In the Boiling Isles: Agatha is initially raised by Belos in something a bit similar to the get in loser we're assassinating the emperor - elliptical - The Owl House (Cartoon) [Archive of Our Own] AU, but it's Agatha (Spark, Heterodyne, etc.) so she gets on the wrong side of the empire way quicker. I'm thinking that she wouldn't make it more than a couple years after her breakthrough (w/o Uncle Barry to build her locket) before she starts spouting Extremely Logical Treason in meetings. Mostly, Canon occurs but minus Hunter (I'm going off the theory that Belos had to reuse the same galderstone for each grimwalker, so in this he's permanently down one(1) clone child soldier) and with way more explosions.

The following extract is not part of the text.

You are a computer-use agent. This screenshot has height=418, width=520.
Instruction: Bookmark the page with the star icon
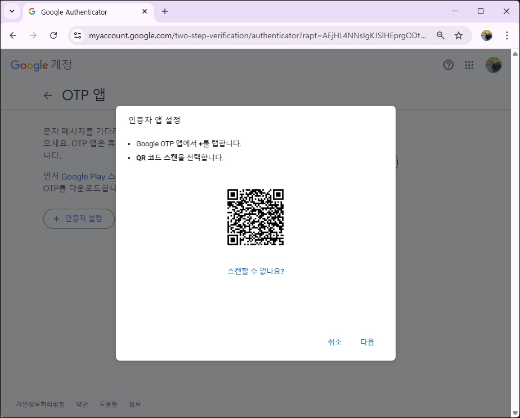(459, 35)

Meanwhile, over in Europa: Barry quickly deduces that this Very Small Child isn't Bill and Lucrezia's, is definitely some kind of construct, and is likely part of some kind of plot by Lucrezia (the man's stressed, and 2ish out of 3 ain't bad). Barry's not the kind of spark who'll try to vivisect or euthanize the kid just to stop Lucrezia, so his best bet is hiding him away from the world. Hunter grows up considering himself a construct, in time gets left with the "Clays", and lives a somewhat less stressful life than Agatha would have pre-canon. Everything goes passably well for him until the first events of "The Beetleburg Clank".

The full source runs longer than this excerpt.